Belge bölümü |
━━━━━━━━━━
SİYASAL ALEVİLER VE HALEP
CHP’liler ‘Siyasal İslamcı’ tabirini Refah Partisi’nin 90’lı
yıllarda gösterdiği başarıdan beri sürekli kullanıyor. Tabi sadece CHP değil,
kendisine siyaseti hak görürken Müslümanların yalnızca cami içerisinde
hapsolmasını isteyen kesimler de AK Parti seçmenini ‘Siyasal İslamcılık’la
yaftalıyor. Yıllarca da bu böyle oldu... İsrail ve Amerika’ya hizmet eden ‘laik
diktatörlük’ 28 Şubat’ta Müslümanların üzerinden silindir gibi geçerken, Refah
Partisi’nin İstanbul Büyükşehir Belediye Başkan
adayı Recep Tayyip Erdoğan’ın 1994’teki seçim zaferi karşısında afalladı.
━━━━━━━━━━
Kaynak veri |
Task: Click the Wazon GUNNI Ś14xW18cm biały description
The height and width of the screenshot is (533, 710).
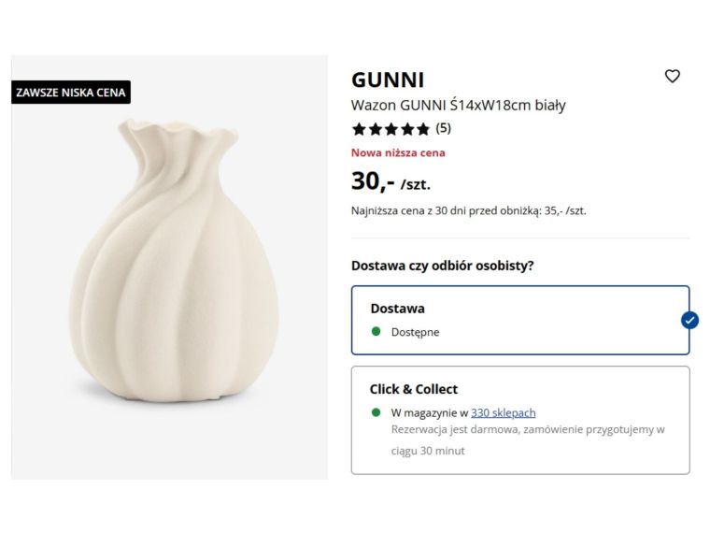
━━━━━━━━━━
Göreviniz |
"Siyasal Aleviler ve Halep" başlıklı yazıyı, son cümlesinden sonra gelecek şekilde kaldığı yerden sürdürebilir misiniz? Buradaki veri, yazıdan bağımsız ayrı bir malzemedir.

Alıştırma sonucu |
Ardından da halkın teveccühüyle Refah-yol hükümetinin başbakanı olan Necmettin
Erbakan’ı engellemek için darbe yapmak adına birbirleriyle yarıştılar,
demokrasiye İsrail menşeli balans ayarı verdiler. Nasıl olurdu da şeriatçı
Müslümanlar siyasetle ilgilenip iktidar olabilirdi? Bundan böyle altı köşeli tekerlerine
çomak sokulacaktı. Artık ağlama duvarı önüne gidip ağlayamayacaklar, Rotary
kulüplerinden ve İngiltere’den üstün hizmet ödülü alamayacaklardı. Bunu anlamak
için 28 Şubat’ın baş mimarlarından Çevik Bir’in aldığı ödüllere bakmak yeterli:
(1999’da Ulusal Güvenlik İşleri Musevi Enstitüsü (JİNSA)
tarafından verilen "Uluslararası Liderlik Ödülü, 1994’te Almanya Onur Madalyası ve ABD Liyakat Madalyası, 1997’de İngiltere Üstün Başarı ve İngiltere Üstün Hizmet Madalyası,
1999’da Fransız Liyakat
Madalyası) Sizce fanatik Atatürkçü bir komutana, İngiltere ‘üstün hizmet ve liyakat
madalyası’, İsrail de
‘liderlik ödülü’ neden verir? Sorunun cevabı
zaten belli!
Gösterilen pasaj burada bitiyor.